[Saved entries]
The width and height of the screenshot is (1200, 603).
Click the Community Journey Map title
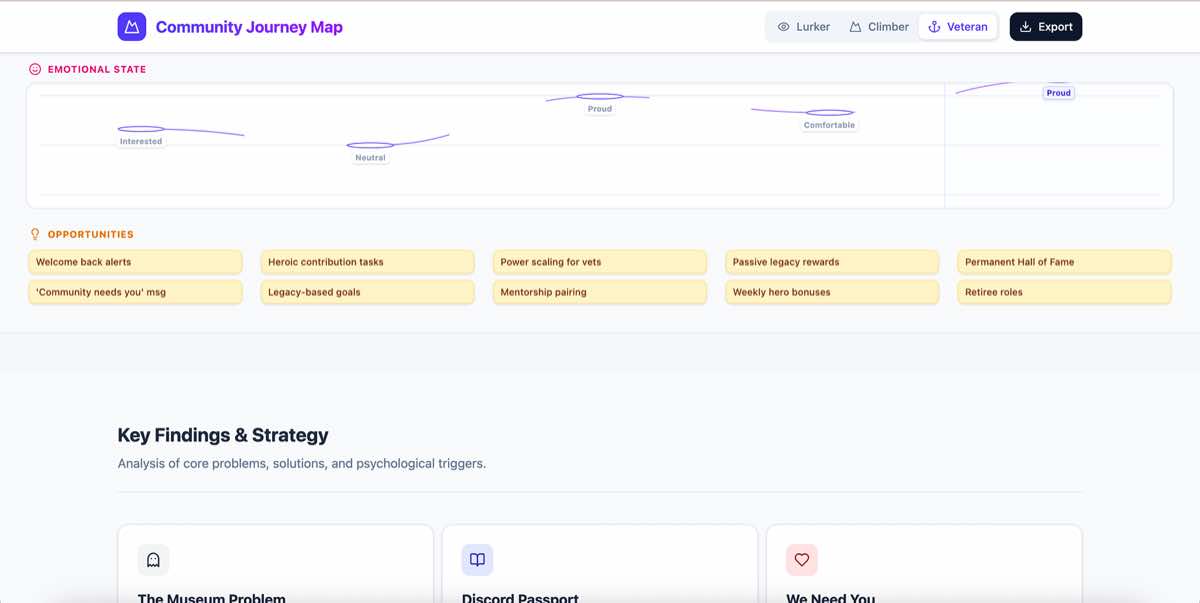tap(249, 27)
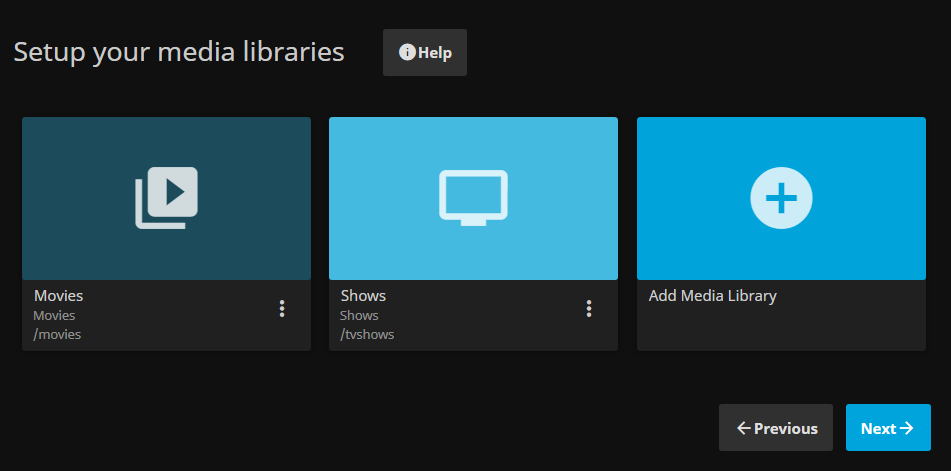
Task: Open the Help button
Action: (425, 53)
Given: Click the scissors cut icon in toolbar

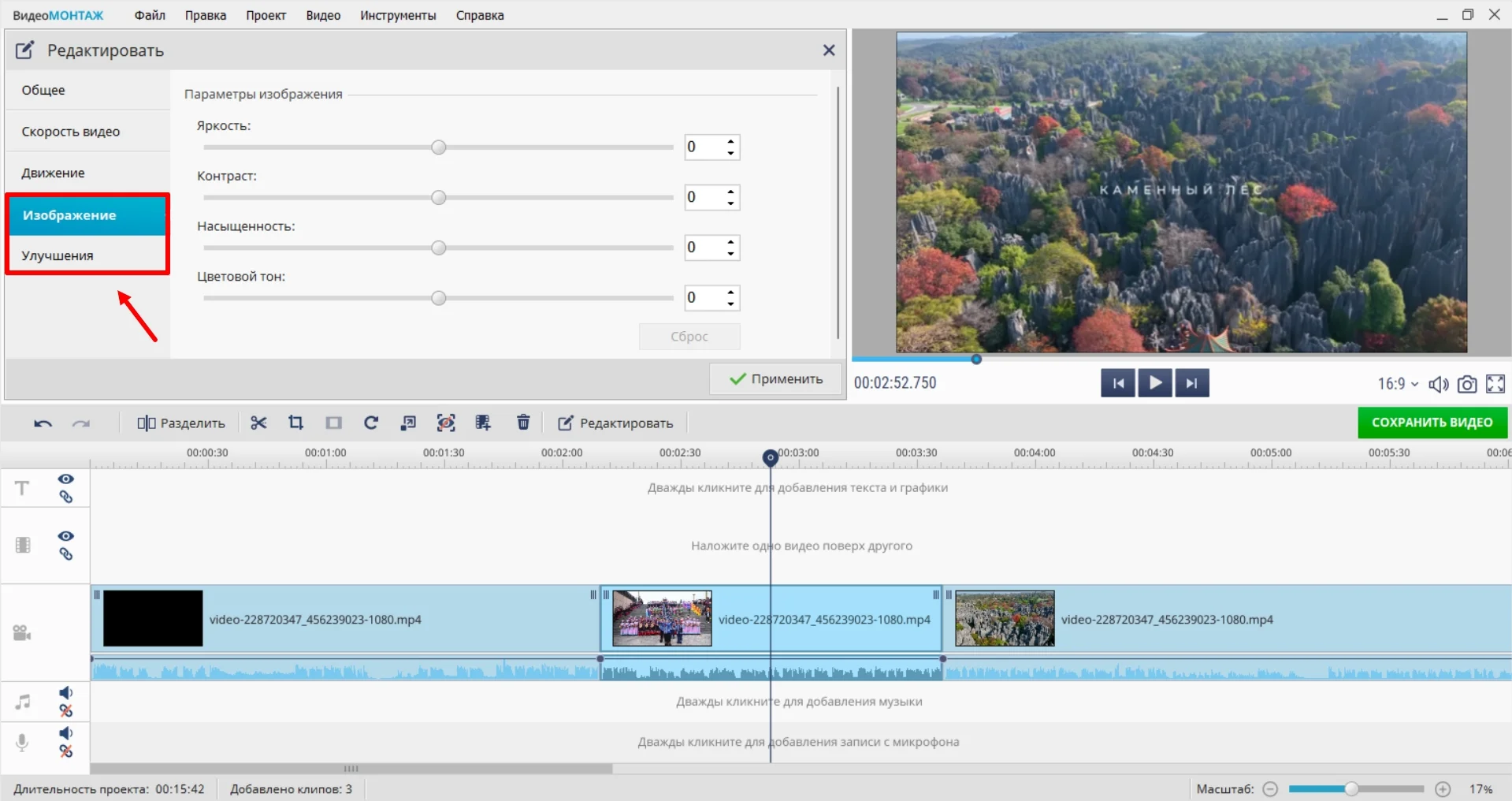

> [Required action]: Output the entries verbatim, skipping images.

> [Exercise answer]:
The width and height of the screenshot is (1200, 603).
Click the Community Journey Map title
tap(249, 27)
Task: Open the Help button
Action: (425, 53)
Given: Click the scissors cut icon in toolbar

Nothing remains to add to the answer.